Millennials, who grew up immersed in online communities, valuing a group’s collective wisdom, the ethic of crowdsourcing, and a learn-it-yourself culture, now expect the same patterns from firms managing their finances.

They are more likely to seek out and collate opinions and views from multiple sources, allowing private banks to facilitate the conversation and provide platforms for investors to share their knowledge. This is a policy favoured by providers including Northern Trust and BNP Paribas.

Moreover, most members of next generations are adamant there should be no compromise between money management and personal moral values, with peer-group success of this cohort increasingly determined by their personal impact on the world, in addition to the growth of their wealth.

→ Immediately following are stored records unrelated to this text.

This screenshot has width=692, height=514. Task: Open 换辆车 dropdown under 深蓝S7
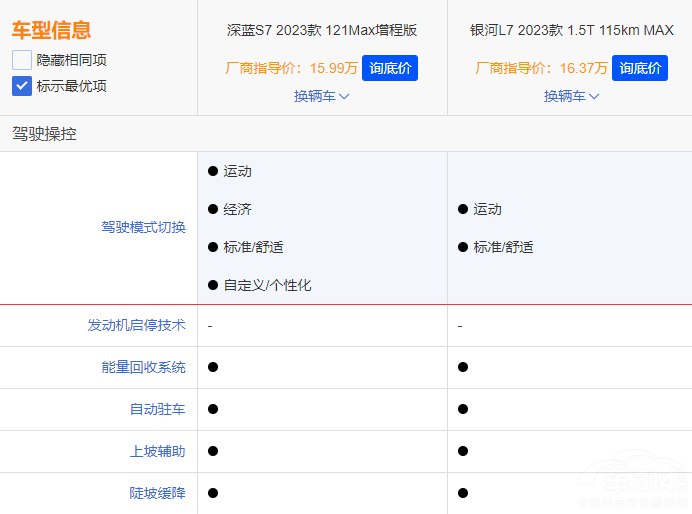(x=321, y=96)
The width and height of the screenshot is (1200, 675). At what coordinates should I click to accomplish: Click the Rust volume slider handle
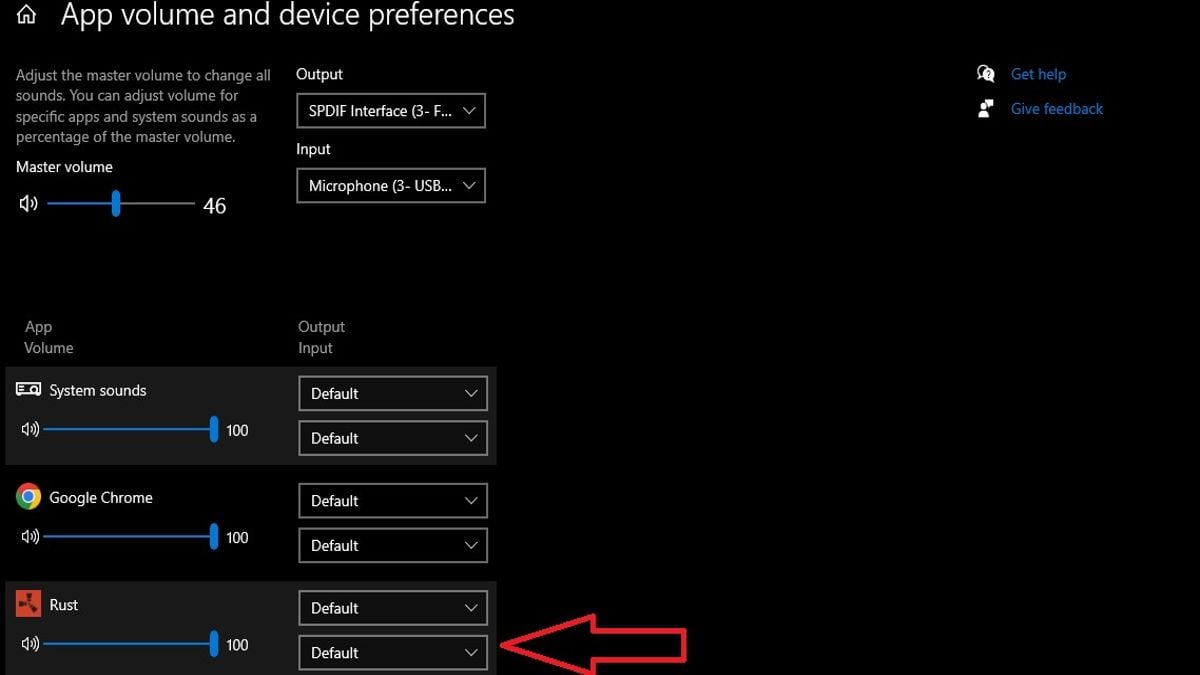pos(214,644)
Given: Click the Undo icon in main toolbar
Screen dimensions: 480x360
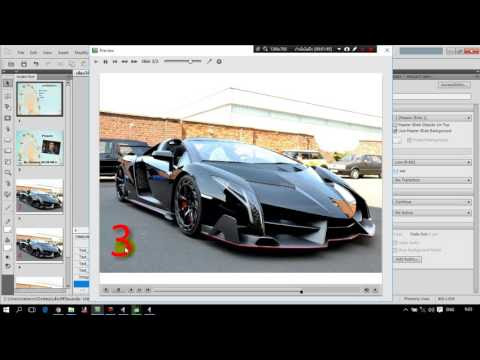Looking at the screenshot, I should click(36, 64).
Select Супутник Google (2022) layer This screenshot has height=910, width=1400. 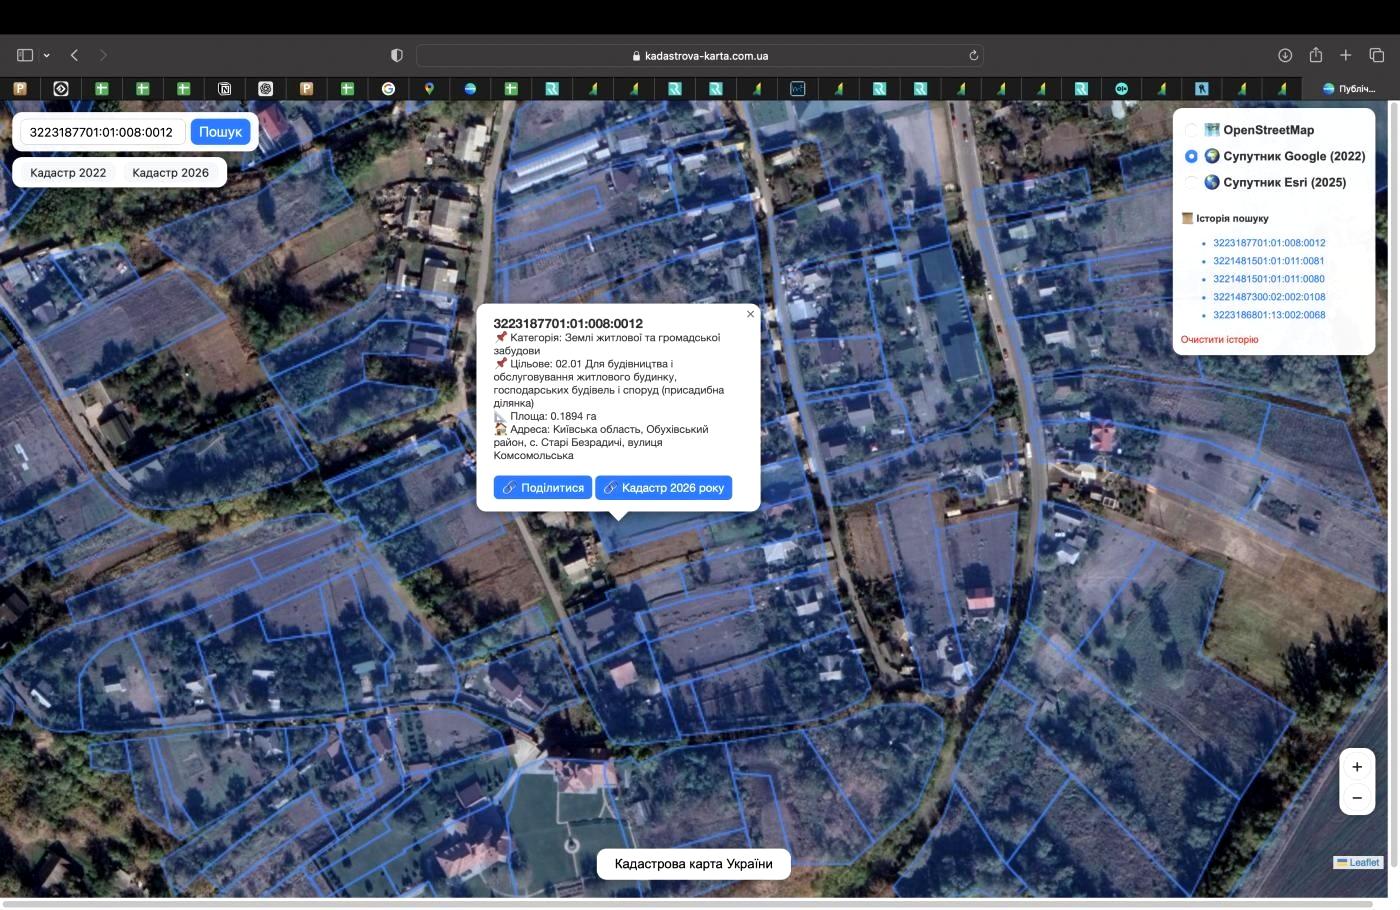coord(1191,156)
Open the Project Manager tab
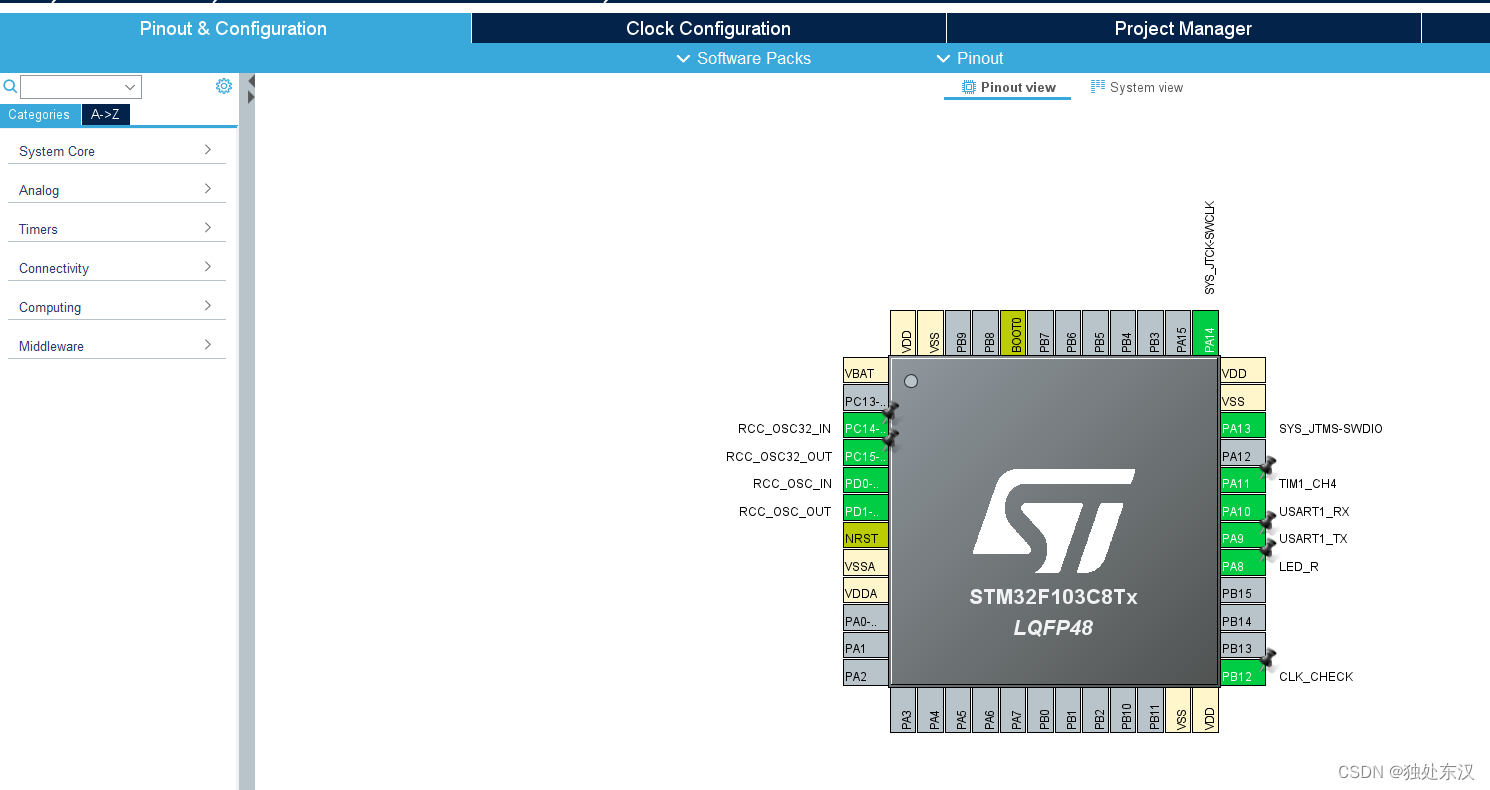 [1183, 28]
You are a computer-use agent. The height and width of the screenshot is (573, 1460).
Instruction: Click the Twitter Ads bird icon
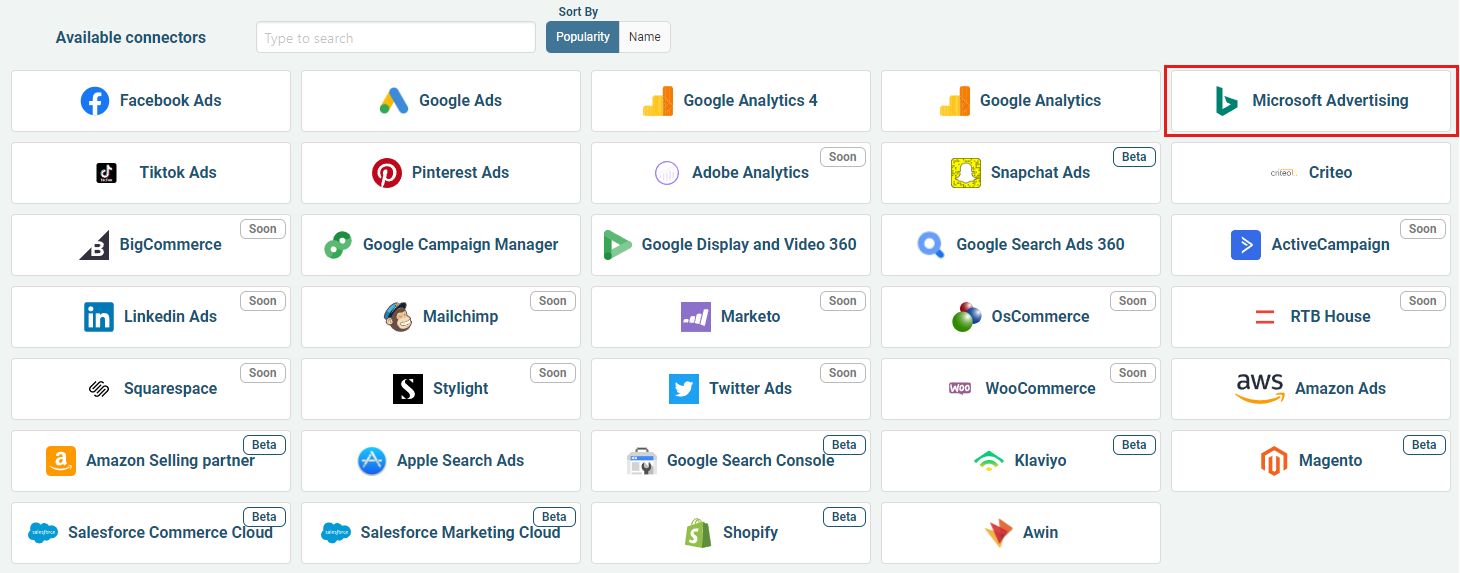coord(684,389)
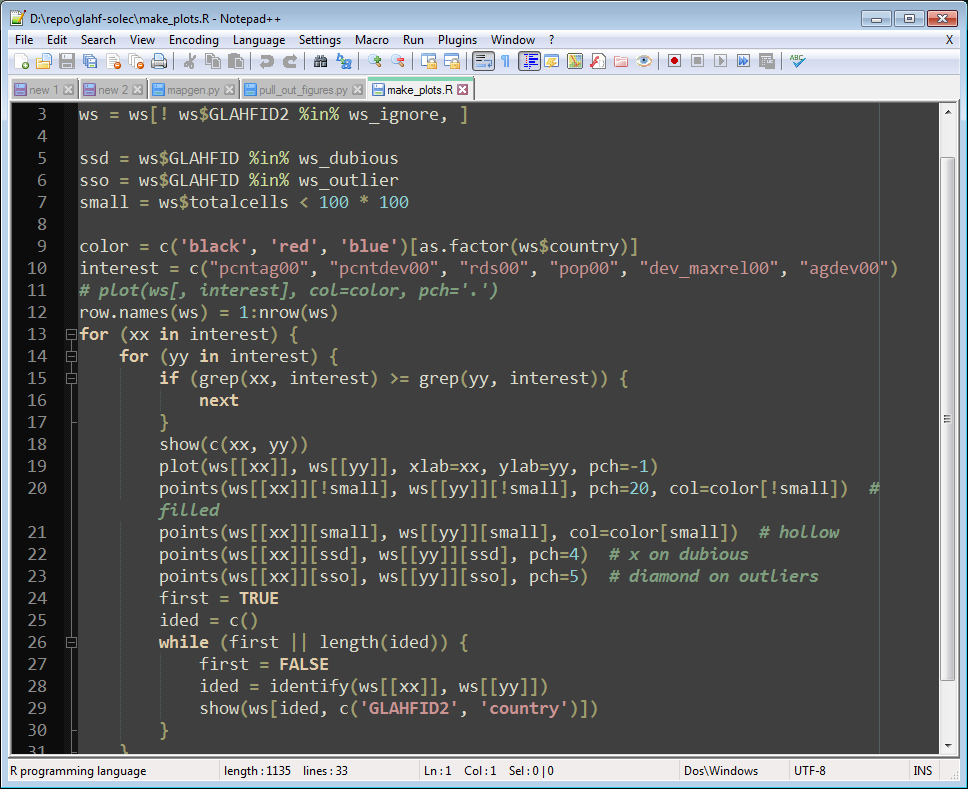Start macro recording with red record icon

click(675, 62)
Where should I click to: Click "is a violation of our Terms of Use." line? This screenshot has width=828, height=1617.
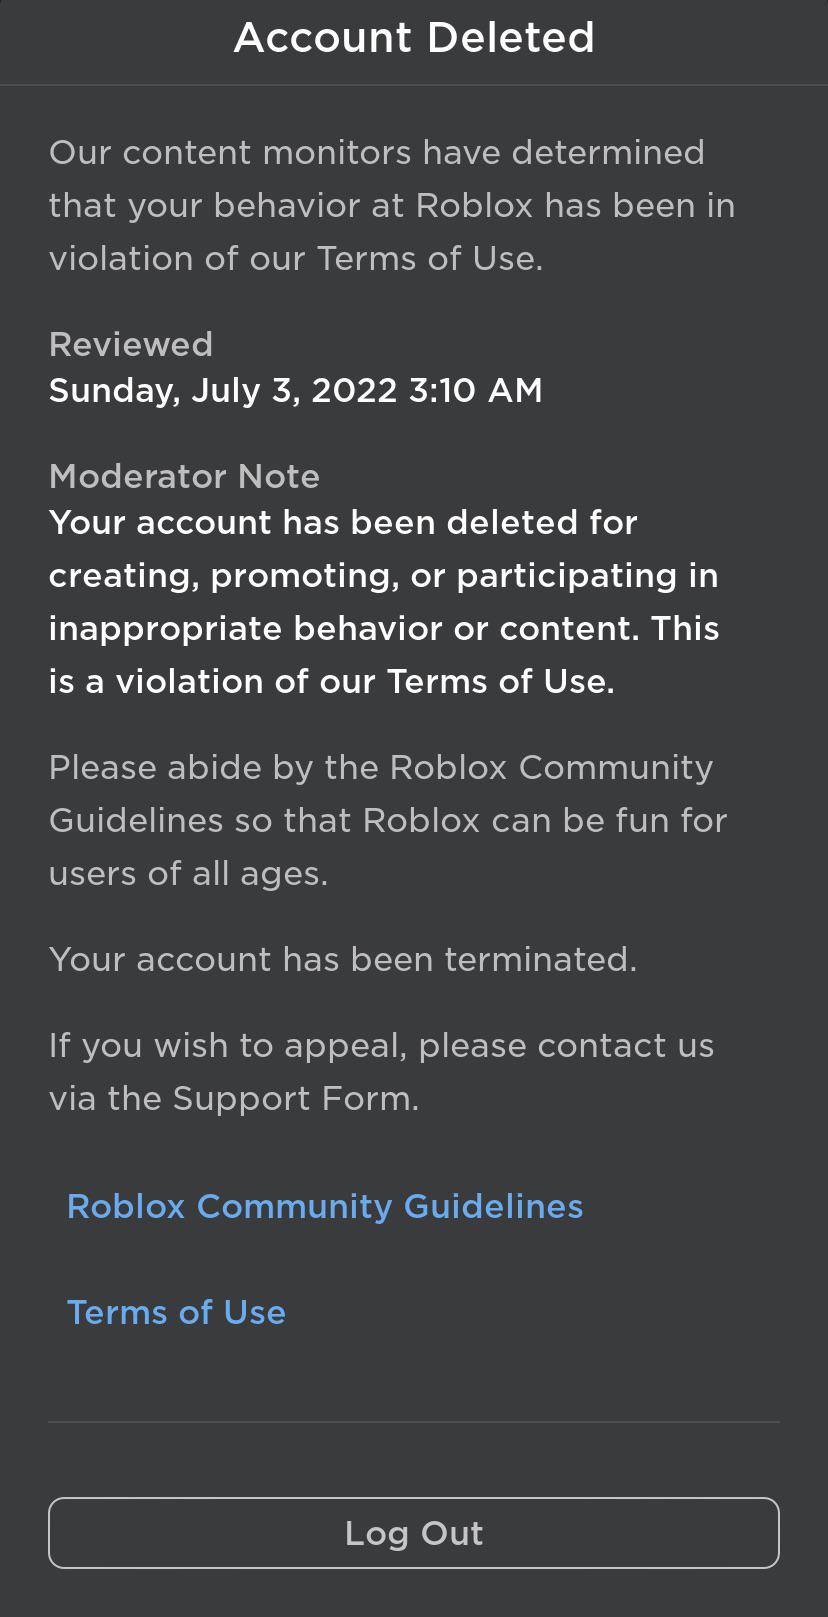331,682
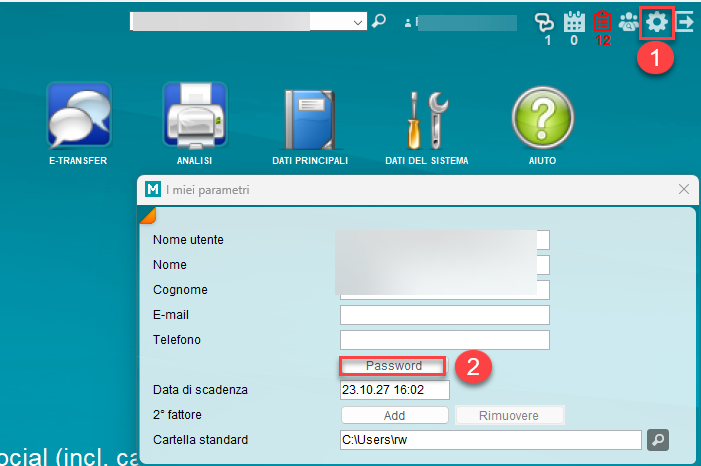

This means organisations with a clear sense of purpose are now their go-to preference. In the mass market, newer financial players, such as US insurance provider Lemonade, are incorporating their sense of purpose into their brands. Swiss stalwart Lombard Odier is one of few private banks able to emulate this success and apply it to the high net worth segment.The Geneva firm is also focused on its own handover of power, from wealth management guru Patrick Odier to his successor, Hubert Keller.

Succession planning – and consequently, how to work more effectively with the next generation – is something now on the radar of most wealth firms, unlike the populist politicians currently making headlines.

Since the clear – if slightly flawed – succession plan for transfer of responsibilities between Labour prime ministers Tony Blair and Gordon Brown, there has been no effective mechanism or success story for this in the UK. The latest fiasco of a handover of the reins from a discredited PM to an even more inexperienced leadership team, governed purely by ideology, has further highlighted the importance of planned, strategic succession.

Observers of political succession are hoping for a smoother transition to former chancellor Rishi Sunak.

For businesses, families and countries, shifting power from one generation of leaders to the next has become a key area of focus. Frequent failures in its management can have disastrous economic and social consequences.